Apache DataFusion Integration¶
Lance datasets can be queried with Apache Datafusion, an extensible query engine written in Rust that uses Apache Arrow as its in-memory format. This means you can write complex SQL queries to analyze your data in Lance.
The integration allows users to pass down column selections and basic filters to Lance, reducing the amount of scanned data when executing your query. Additionally, the integration allows streaming data from Lance datasets, which allows users to do aggregation larger-than-memory.
Rust¶
Lance includes a DataFusion table provider lance::datafusion::LanceTableProvider
.
Users can register a Lance dataset as a table in DataFusion and run SQL with it:
Simple SQL¶
use datafusion::prelude::SessionContext;
use crate::datafusion::LanceTableProvider;
let ctx = SessionContext::new();
ctx.register_table("dataset",
Arc::new(LanceTableProvider::new(
Arc::new(dataset.clone()),
/* with_row_id */ false,
/* with_row_addr */ false,
)))?;
let df = ctx.sql("SELECT * FROM dataset LIMIT 10").await?;
let result = df.collect().await?;
Join 2 Tables¶
use datafusion::prelude::SessionContext;
use crate::datafusion::LanceTableProvider;
let ctx = SessionContext::new();
ctx.register_table("orders",
Arc::new(LanceTableProvider::new(
Arc::new(orders_dataset.clone()),
/* with_row_id */ false,
/* with_row_addr */ false,
)))?;
ctx.register_table("customers",
Arc::new(LanceTableProvider::new(
Arc::new(customers_dataset.clone()),
/* with_row_id */ false,
/* with_row_addr */ false,
)))?;
let df = ctx.sql("
SELECT o.order_id, o.amount, c.customer_name
FROM orders o
JOIN customers c ON o.customer_id = c.customer_id
LIMIT 10
").await?;
let result = df.collect().await?;
Python¶
In Python, this integration is done via Datafusion FFI.

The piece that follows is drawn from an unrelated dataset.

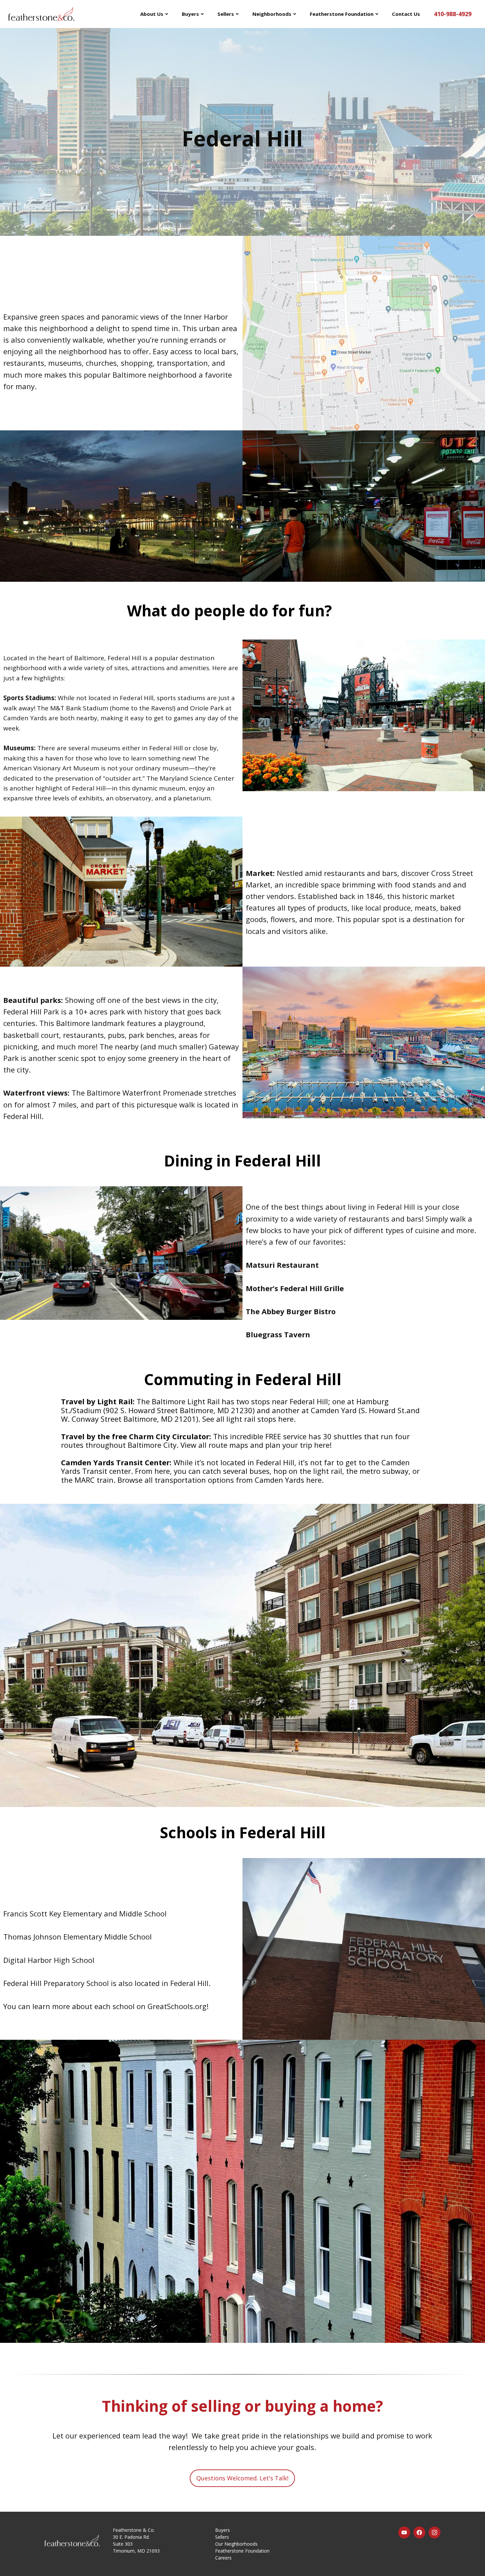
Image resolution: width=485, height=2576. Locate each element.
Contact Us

An FFI table provider FFILanceTableProvider
is included in pylance
.
For example, if I want to query my_lance_dataset
:
from datafusion import SessionContext # pip install datafusion
from lance import FFILanceTableProvider
ctx = SessionContext()
table1 = FFILanceTableProvider(
my_lance_dataset, with_row_id=True, with_row_addr=True
)
ctx.register_table_provider("table1", table1)
ctx.table("table1")
ctx.sql("SELECT * FROM table1 LIMIT 10")